» EXTRACTED MATERIAL:
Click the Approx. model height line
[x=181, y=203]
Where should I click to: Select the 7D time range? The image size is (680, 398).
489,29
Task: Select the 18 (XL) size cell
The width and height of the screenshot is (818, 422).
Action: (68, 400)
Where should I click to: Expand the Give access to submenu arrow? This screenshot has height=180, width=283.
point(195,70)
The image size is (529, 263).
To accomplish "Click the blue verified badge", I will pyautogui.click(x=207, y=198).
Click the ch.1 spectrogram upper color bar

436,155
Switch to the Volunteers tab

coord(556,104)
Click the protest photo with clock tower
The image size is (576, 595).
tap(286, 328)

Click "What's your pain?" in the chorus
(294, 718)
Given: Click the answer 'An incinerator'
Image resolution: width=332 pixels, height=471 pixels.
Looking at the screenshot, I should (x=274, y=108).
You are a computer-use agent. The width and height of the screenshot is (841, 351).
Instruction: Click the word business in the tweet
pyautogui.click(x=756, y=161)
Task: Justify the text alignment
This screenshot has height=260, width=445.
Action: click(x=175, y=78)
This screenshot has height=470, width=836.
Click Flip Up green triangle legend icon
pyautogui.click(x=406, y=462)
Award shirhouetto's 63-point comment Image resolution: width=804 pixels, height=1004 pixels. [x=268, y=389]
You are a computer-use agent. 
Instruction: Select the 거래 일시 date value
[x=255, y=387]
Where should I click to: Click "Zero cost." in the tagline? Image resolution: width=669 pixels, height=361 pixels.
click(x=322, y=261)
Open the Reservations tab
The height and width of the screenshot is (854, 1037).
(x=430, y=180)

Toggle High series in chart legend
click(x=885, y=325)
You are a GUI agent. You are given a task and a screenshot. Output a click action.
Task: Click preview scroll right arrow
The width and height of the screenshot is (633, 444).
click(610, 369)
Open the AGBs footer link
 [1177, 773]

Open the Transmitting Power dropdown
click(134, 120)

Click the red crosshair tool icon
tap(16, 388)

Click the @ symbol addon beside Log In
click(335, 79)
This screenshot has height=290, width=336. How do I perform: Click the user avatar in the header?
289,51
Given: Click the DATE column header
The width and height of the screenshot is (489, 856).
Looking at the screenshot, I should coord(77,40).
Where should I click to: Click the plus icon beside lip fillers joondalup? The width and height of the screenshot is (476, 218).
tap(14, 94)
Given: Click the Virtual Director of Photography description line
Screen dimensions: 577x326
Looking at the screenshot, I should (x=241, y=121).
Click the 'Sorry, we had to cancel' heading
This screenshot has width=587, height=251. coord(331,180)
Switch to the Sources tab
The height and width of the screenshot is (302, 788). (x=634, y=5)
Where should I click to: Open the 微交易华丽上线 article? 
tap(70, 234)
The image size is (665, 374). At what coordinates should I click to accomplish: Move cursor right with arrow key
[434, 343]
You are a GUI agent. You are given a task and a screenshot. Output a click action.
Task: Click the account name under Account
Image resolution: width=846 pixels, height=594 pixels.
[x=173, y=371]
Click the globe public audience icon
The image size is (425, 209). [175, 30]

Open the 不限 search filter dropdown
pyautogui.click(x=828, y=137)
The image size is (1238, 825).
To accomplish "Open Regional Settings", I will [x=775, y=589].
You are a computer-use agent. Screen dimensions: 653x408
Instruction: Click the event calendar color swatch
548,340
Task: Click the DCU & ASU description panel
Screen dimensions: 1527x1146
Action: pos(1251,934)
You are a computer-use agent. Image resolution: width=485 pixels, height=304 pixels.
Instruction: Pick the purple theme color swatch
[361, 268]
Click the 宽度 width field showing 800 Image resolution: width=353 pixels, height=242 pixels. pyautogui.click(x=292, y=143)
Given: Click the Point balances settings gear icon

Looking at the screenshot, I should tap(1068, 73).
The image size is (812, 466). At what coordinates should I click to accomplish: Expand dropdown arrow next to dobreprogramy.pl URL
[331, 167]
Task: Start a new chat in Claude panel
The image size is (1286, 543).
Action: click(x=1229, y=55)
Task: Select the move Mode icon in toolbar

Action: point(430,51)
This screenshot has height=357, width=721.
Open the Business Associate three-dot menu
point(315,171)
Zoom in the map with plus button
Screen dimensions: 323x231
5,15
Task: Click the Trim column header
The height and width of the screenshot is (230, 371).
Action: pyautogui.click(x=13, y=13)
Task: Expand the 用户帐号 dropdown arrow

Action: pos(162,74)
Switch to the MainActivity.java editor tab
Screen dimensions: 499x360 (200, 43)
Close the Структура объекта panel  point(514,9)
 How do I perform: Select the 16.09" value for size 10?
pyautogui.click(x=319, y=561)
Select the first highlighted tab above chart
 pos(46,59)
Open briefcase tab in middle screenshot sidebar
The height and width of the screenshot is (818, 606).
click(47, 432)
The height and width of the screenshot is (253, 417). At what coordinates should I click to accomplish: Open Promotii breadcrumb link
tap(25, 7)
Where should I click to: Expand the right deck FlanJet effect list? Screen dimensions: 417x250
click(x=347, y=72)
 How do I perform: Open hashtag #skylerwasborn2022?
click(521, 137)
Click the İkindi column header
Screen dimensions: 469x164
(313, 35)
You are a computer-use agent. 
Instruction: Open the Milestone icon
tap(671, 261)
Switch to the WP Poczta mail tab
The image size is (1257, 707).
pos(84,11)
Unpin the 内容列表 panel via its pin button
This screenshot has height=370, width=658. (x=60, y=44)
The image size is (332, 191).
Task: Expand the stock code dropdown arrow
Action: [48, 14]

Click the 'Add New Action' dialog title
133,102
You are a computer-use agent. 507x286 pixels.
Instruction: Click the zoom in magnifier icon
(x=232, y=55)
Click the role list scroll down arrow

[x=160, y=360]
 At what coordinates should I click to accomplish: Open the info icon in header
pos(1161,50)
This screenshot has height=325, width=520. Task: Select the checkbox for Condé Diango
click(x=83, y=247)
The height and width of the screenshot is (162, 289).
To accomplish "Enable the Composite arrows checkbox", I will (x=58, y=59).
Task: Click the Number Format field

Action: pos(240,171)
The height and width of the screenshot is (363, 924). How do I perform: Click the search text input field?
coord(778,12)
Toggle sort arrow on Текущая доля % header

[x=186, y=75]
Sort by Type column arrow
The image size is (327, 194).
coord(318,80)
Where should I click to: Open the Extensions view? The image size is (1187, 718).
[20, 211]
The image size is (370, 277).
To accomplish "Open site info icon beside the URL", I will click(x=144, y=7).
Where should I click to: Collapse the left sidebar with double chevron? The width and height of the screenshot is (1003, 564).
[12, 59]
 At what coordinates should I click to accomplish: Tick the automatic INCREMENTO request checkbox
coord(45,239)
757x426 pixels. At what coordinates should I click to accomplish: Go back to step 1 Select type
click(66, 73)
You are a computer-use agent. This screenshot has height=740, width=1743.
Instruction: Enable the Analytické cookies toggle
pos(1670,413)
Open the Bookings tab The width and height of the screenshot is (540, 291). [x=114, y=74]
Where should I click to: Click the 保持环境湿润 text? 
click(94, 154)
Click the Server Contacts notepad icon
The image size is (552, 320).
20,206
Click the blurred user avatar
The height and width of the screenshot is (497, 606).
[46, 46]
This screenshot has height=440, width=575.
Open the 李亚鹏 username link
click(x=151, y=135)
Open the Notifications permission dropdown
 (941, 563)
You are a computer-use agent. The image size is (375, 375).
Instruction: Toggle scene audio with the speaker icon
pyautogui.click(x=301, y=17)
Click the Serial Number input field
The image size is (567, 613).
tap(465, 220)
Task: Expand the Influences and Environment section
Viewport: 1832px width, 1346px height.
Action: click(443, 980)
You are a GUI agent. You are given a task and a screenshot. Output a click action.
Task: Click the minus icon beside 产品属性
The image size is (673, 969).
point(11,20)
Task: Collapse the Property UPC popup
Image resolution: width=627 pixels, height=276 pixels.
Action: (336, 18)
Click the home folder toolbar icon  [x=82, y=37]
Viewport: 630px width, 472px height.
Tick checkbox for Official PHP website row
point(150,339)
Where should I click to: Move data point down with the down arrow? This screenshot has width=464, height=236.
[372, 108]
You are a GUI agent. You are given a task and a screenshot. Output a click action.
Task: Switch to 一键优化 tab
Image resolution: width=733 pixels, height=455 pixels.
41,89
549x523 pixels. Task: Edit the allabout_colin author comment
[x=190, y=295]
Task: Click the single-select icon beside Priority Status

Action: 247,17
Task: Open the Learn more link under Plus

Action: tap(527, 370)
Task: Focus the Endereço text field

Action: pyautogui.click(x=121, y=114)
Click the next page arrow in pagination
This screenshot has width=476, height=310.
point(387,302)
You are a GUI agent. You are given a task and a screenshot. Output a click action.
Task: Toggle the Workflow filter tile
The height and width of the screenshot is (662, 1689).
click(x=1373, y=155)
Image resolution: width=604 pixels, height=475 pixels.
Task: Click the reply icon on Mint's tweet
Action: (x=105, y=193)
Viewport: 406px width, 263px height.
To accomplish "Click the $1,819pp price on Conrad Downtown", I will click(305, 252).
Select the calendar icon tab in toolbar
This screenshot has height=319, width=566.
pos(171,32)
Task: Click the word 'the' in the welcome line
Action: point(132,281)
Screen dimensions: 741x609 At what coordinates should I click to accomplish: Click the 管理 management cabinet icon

» EXERCISE BRIEF:
Reproduce the material verbatim, from the line holding "Task: Start a new chat in Claude panel" through the line holding "(x=232, y=55)", inclusive.

» EXERCISE SOLUTION:
Task: Start a new chat in Claude panel
The image size is (1286, 543).
Action: click(x=1229, y=55)
Task: Select the move Mode icon in toolbar

Action: point(430,51)
This screenshot has height=357, width=721.
Open the Business Associate three-dot menu
point(315,171)
Zoom in the map with plus button
Screen dimensions: 323x231
5,15
Task: Click the Trim column header
The height and width of the screenshot is (230, 371).
Action: pyautogui.click(x=13, y=13)
Task: Expand the 用户帐号 dropdown arrow

Action: pos(162,74)
Switch to the MainActivity.java editor tab
Screen dimensions: 499x360 (200, 43)
Close the Структура объекта panel  point(514,9)
 How do I perform: Select the 16.09" value for size 10?
pyautogui.click(x=319, y=561)
Select the first highlighted tab above chart
 pos(46,59)
Open briefcase tab in middle screenshot sidebar
The height and width of the screenshot is (818, 606).
click(47, 432)
The height and width of the screenshot is (253, 417). At what coordinates should I click to accomplish: Open Promotii breadcrumb link
tap(25, 7)
Where should I click to: Expand the right deck FlanJet effect list? Screen dimensions: 417x250
click(x=347, y=72)
 How do I perform: Open hashtag #skylerwasborn2022?
click(521, 137)
Click the İkindi column header
Screen dimensions: 469x164
(313, 35)
You are a computer-use agent. 
Instruction: Open the Milestone icon
tap(671, 261)
Switch to the WP Poczta mail tab
The image size is (1257, 707).
pos(84,11)
Unpin the 内容列表 panel via its pin button
This screenshot has height=370, width=658. (x=60, y=44)
The image size is (332, 191).
Task: Expand the stock code dropdown arrow
Action: [48, 14]

Click the 'Add New Action' dialog title
133,102
You are a computer-use agent. 507x286 pixels.
Instruction: Click the zoom in magnifier icon
(x=232, y=55)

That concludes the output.